Water Curing "Smashed" or "Cracked" Olives
(recommended for large green olives)
Wash olives. With a mallet, crack the meat of the olive, taking care not to bruise the pit. Put the olives in a pan or crock (not Aluminum) and cover with cold
water for 6-8 days, changing the water twice a day, morning and evening, until the bitterness is gone (taste to test). When ready, fill the pan
with brine * (about 1 part sea salt or canning salt to 10 parts water. Do not use salt with iodine ) and lemon juice
(about 1 part lemon juice to 10 parts water), transfer to jars if desired,
and refrigerate for several hours before eating. **
(recommended for black olives)
Wash olives. With a sharp knife, make a cut in the meat of the olive (top to bottom) without cutting the pit.
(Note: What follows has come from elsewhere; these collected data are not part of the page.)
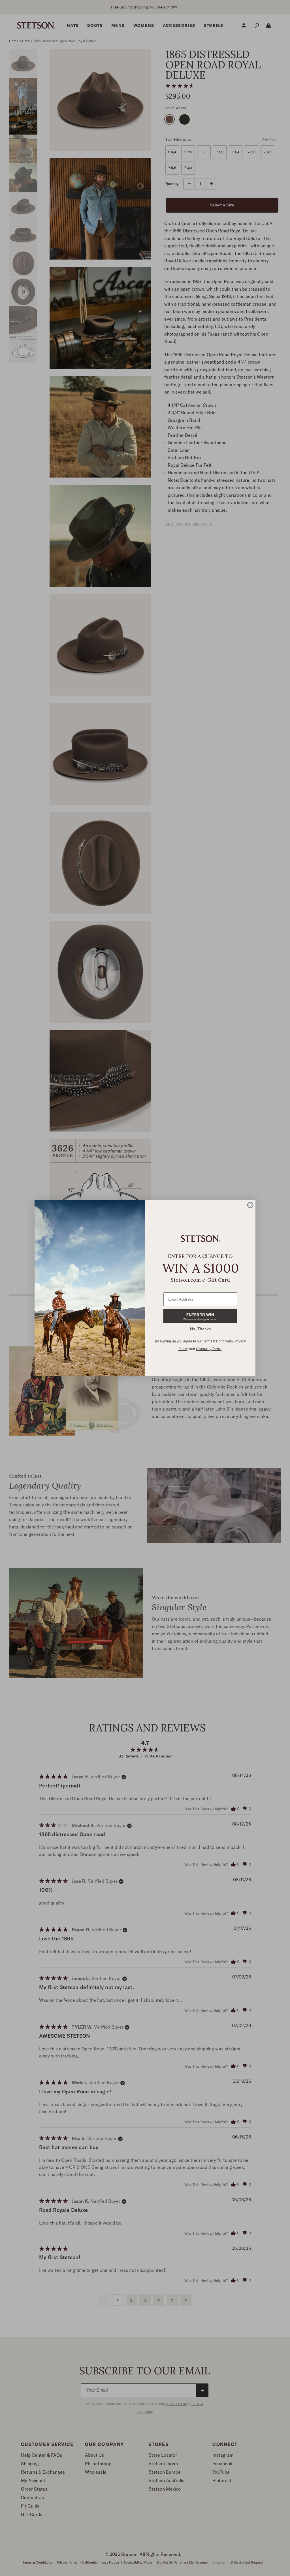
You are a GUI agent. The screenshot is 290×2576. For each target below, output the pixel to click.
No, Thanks (200, 1329)
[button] (200, 1316)
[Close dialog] (250, 1205)
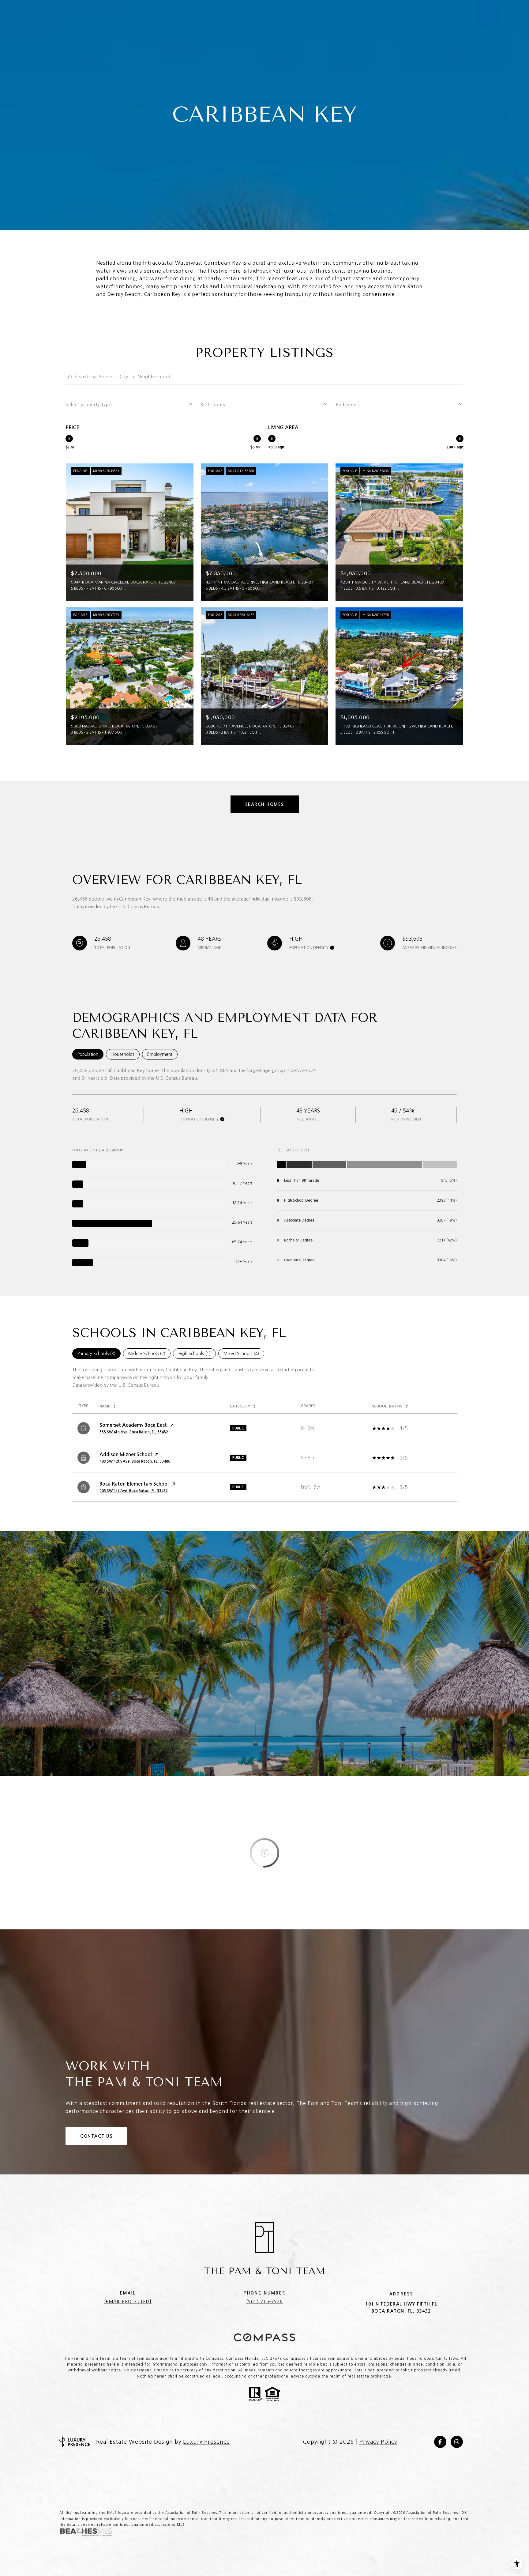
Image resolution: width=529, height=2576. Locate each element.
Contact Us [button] (96, 2136)
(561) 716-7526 (264, 2301)
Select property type (88, 404)
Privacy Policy (378, 2442)
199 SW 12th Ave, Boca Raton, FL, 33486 (134, 1461)
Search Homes (264, 804)
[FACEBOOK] (440, 2442)
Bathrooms (213, 404)
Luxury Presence (206, 2442)
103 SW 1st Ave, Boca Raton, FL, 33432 (133, 1491)
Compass (292, 2358)
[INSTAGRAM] (457, 2442)
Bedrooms (347, 404)
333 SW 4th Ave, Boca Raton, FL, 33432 (133, 1432)
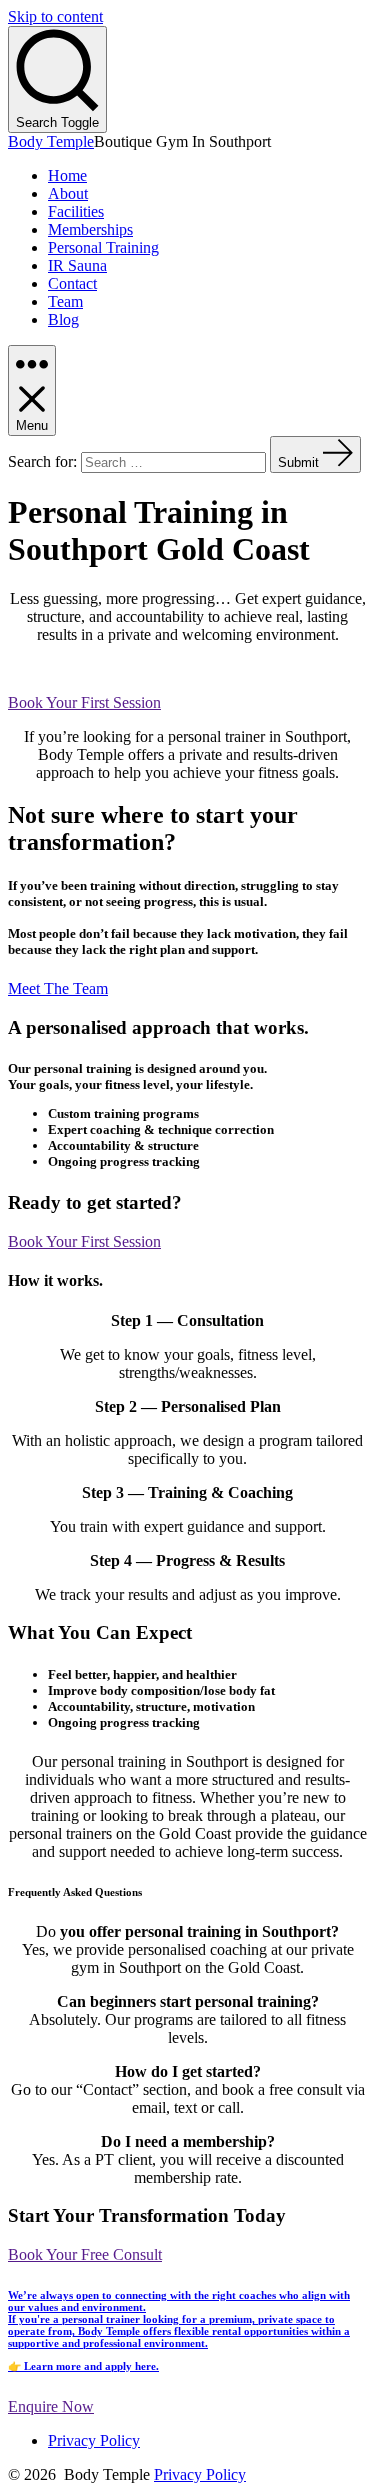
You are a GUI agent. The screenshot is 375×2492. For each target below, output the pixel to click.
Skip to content (55, 16)
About (68, 193)
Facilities (76, 211)
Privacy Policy (94, 2440)
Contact (72, 283)
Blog (63, 319)
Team (65, 301)
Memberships (90, 229)
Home (67, 175)
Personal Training (103, 247)
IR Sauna (77, 265)
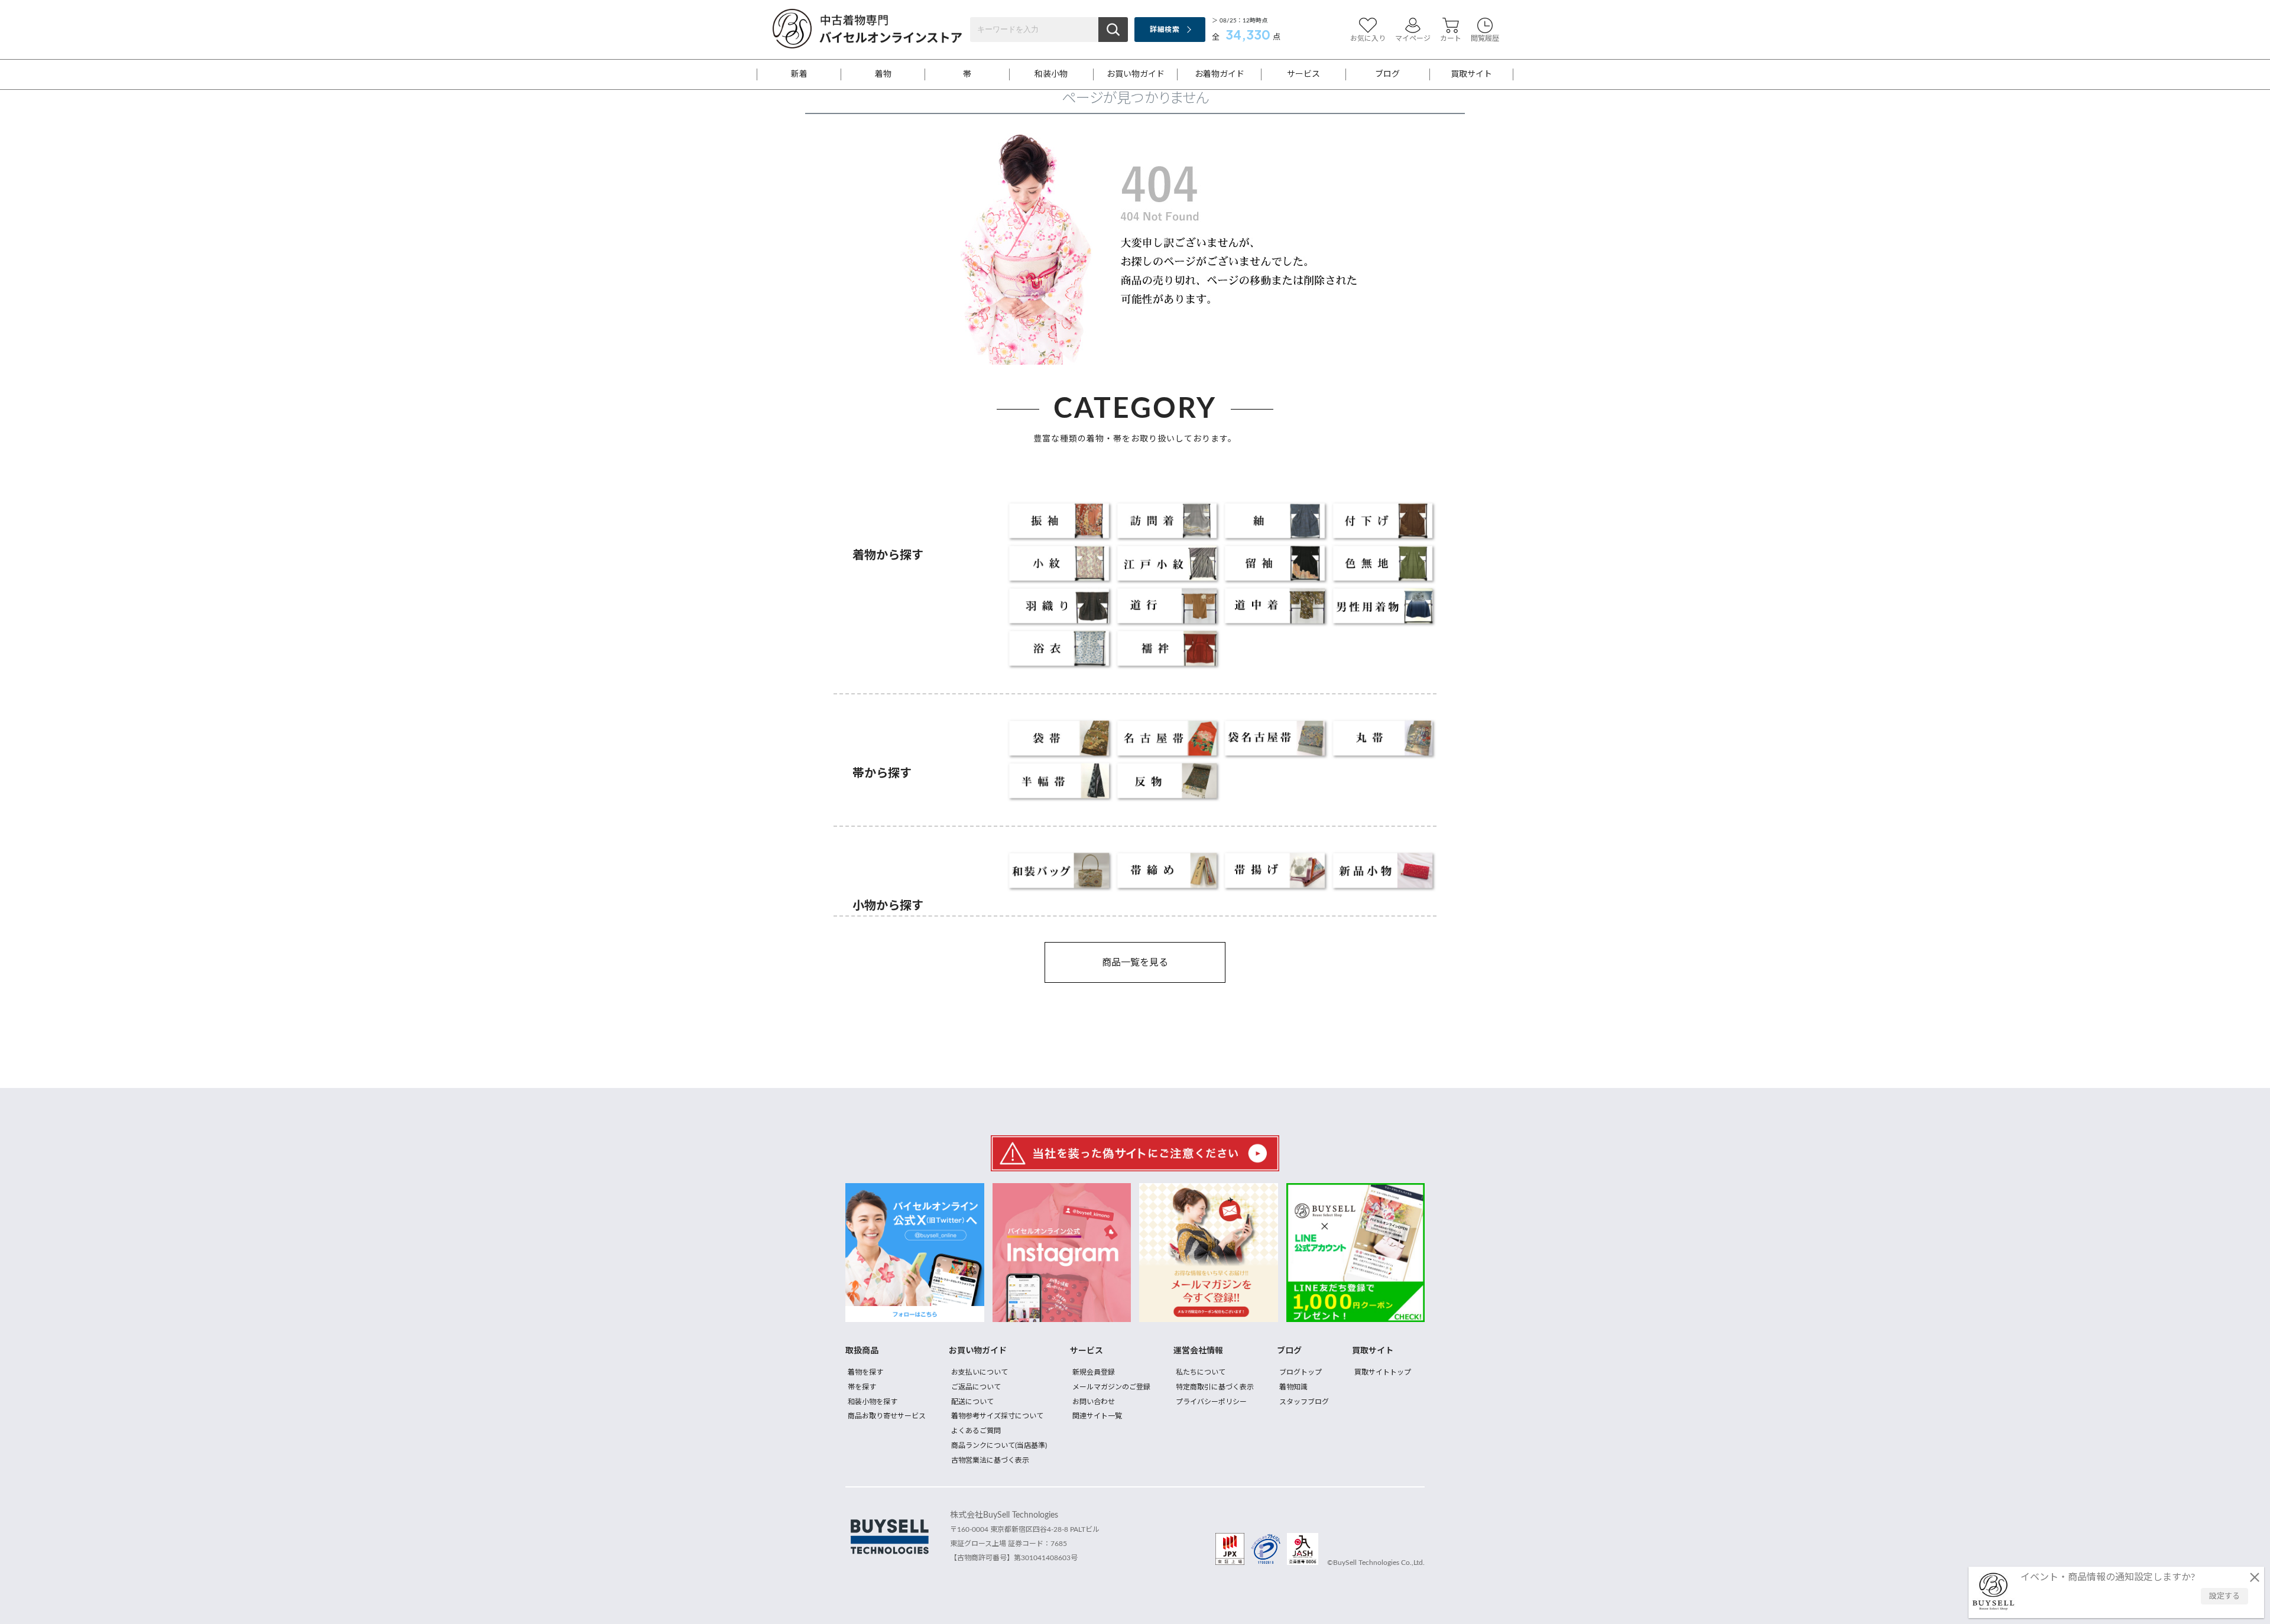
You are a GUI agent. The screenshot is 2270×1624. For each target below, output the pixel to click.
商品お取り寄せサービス (887, 1416)
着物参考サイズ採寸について (997, 1416)
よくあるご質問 (976, 1430)
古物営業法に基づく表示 (990, 1460)
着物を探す (865, 1372)
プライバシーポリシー (1211, 1401)
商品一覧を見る (1135, 962)
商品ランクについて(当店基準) (999, 1445)
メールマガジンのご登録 (1111, 1387)
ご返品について (976, 1387)
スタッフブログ (1304, 1401)
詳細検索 (1164, 29)
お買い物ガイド (1136, 74)
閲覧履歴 (1485, 38)
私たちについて (1200, 1372)
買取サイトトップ (1382, 1372)
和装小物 (1051, 74)
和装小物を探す (872, 1401)
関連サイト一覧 (1097, 1416)
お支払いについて (979, 1372)
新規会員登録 (1093, 1372)
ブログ (1387, 74)
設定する (2224, 1596)
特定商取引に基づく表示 (1215, 1387)
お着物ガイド (1219, 74)
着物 (883, 74)
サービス (1303, 74)
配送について (972, 1401)
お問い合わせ (1093, 1401)
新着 (799, 74)
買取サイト (1471, 74)
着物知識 (1293, 1387)
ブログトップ (1300, 1372)
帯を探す (862, 1387)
In a pan, soak the olives in brine
(1 part salt to 10 parts water). Make sure the olives are submerged (use something to weight them down) and cover. Cure the olives for 3 weeks,
shaking the pan each day and changing the brine each week, then taste for bitterness (they could take up to 5-6 weeks depending on the olives).
When they taste the way you want, place in jars with brine (1 part sea salt to 10 parts water), add 4 tablespoons of red wine vinegar and top with
a layer of olive oil.
Dry (Salt) Curing
(recommended for large black olives)
Outdoors, in a basket, burlap bag, or wooden box lined with burlap (that allows air to circulate), layer olives with coarse sea salt
(you'll need about 1 pound of salt for every 2 pounds of olives). Leave the olives outside (with plastic underneath to catch the juices that drain)
for 3-4 weeks, shaking daily and adding a little more salt every 2-3 days. Taste for bitterness (rinsing the olive first). When no longer bitter,
you can either shake off excess salt and keep them that way, or shake off the excess salt and dip them quickly in boiling water to get rid of the salt.
They can be marinated for a few days in olive oil to regain plumpness (this type of curing will shrivel them), or just coated well with olive oil
(using your hands) before eating.
Dry (Salt) Curing
(recommended for small black olives)
In glass jars, alternate layers of olives with coarse salt. Every day for 3 weeks, shake well and add more salt to absorb the juices.
Test for bitterness (rinsing the olive first). Continue to cure if bitterness remains, otherwise, add warm water to cover and 4 tablespoons of
good quality red wine vinegar, and top with a layer of olive oil. They will be ready to eat after 4-5 days.
When you store and bottle them you can add garlic, oregano, lemon zest & chili pepper flakes for extra flavoring.
How to Make Olive Oil at Home from the Olives of Your Trees.
PRESS AND YOUR OLIVE AT THE OLIVE!
If you don’t have enough to press then try this.
Once you make your own you'll never buy it from the store again.
Things You'll Need.
6 or 7 fresh olives, (Use more olives and larger glass containers if you want to make larger quantities of oil).
Small stemmed water glass
Large glass tumbler
Mesh Tea Strainer
Note: Never use plastic when making olive oil or curing olives.
Harvested Arbequina or Coratina Olives.
Arbequina olives have a mild fruity flavor and make a fresh delicious oil.
Coratina are a little more spicey.
Score each of your olives all the way around using a small kitchen knife. The scoring should be deeper than the skin of the olive, but not so deep that you are actually slicing the olives and try not to slice into the pit. This scoring is what is going to allow the olive oil to escape from the olives.
Place your olives into the bottom of a stemmed water glass and then set the water glass into the larger water tumbler. The tumbler needs to be large
enough so at if the water glass were to overflow, it would catch the drippings.
Set the mesh tea strainer over the rim of the stemmed water glass so that the hooks on the outside of the strainer rest securely on the rim of the glass.
Rest the shot glass inside of the tea strainer. The shot glass will act as a weight to help keep the tea strainer in place during the oil making process.
Fill the water glass with water, all the way to the brim of the glass so that it is on the verge of overflowing. The water will act as a weight that
will push the oil out of the olives. The oil will rise to the top of the glass and drip out into the large water tumbler the glass is resting in.
Allow the water to press the oil out of the olives for 24 to 48 hours. When you return to your glasses, you should see that the stemmed water glass is still filled with water and olives, while the tumbler it is resting in, contains a few tablespoons of olive oil.
Bread for dipping. You can also add garlic, oregano, salt and pepper to spice it up a little.
NOTE! Do not store fresh olive oil as you would store-bought olive oil. Fresh olive oil has a small amount of sediment in it that causes the oil to
spoil more quickly. Limit your storage time of fresh olive oil to only a few days.